** START Extracted information **

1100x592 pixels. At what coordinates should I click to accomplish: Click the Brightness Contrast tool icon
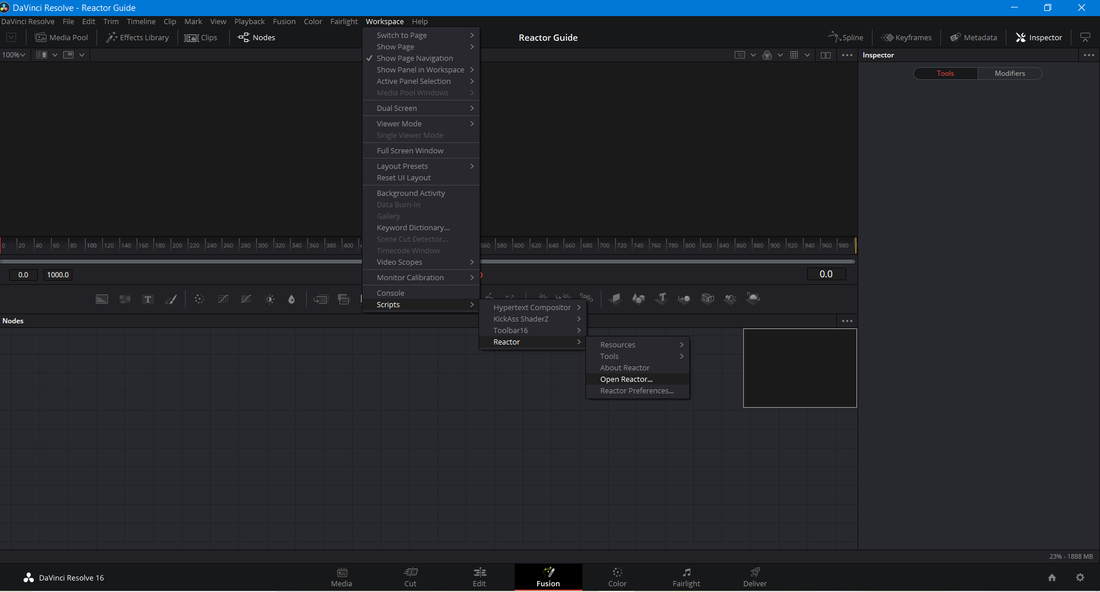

** END Extracted information **
** START Extracted information **

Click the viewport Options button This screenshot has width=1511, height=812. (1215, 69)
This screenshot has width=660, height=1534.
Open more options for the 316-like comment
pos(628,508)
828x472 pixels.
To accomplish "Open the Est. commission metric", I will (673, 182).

** END Extracted information **
** START Extracted information **

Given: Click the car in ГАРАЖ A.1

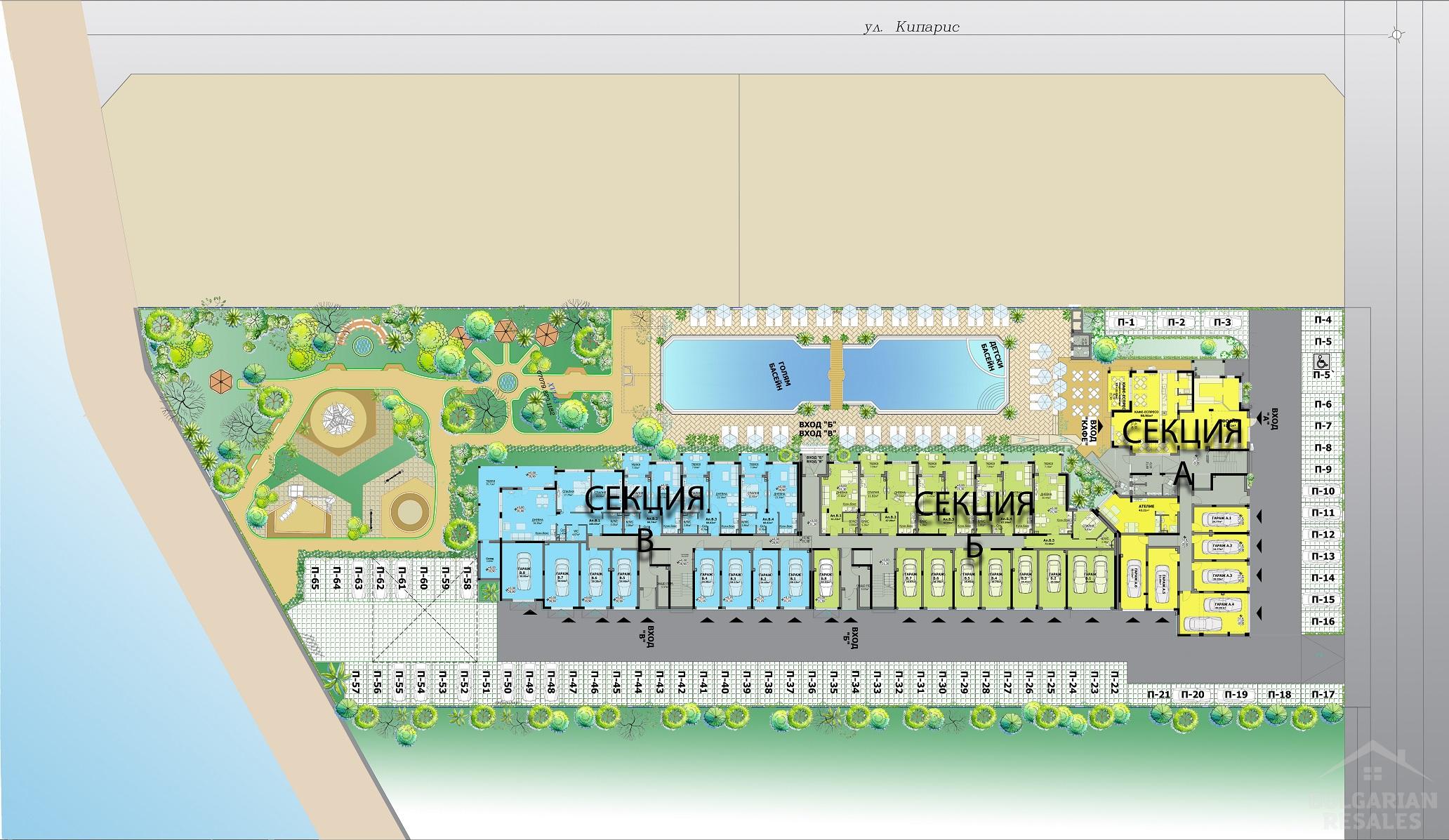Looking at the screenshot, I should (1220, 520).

** END Extracted information **

Please rewrite the lines from the line with "This screenshot has width=660, height=1534." up to and including the line with "will (673, 182).", requests included, and rescale every coordinate in the answers by multiplying it by 0.2 and rounding to the nearest whole number, with halves rounded up. Return only those lines.

**Correct output:**
This screenshot has width=660, height=1534.
Open more options for the 316-like comment
pos(126,102)
828x472 pixels.
To accomplish "Open the Est. commission metric", I will (135, 36).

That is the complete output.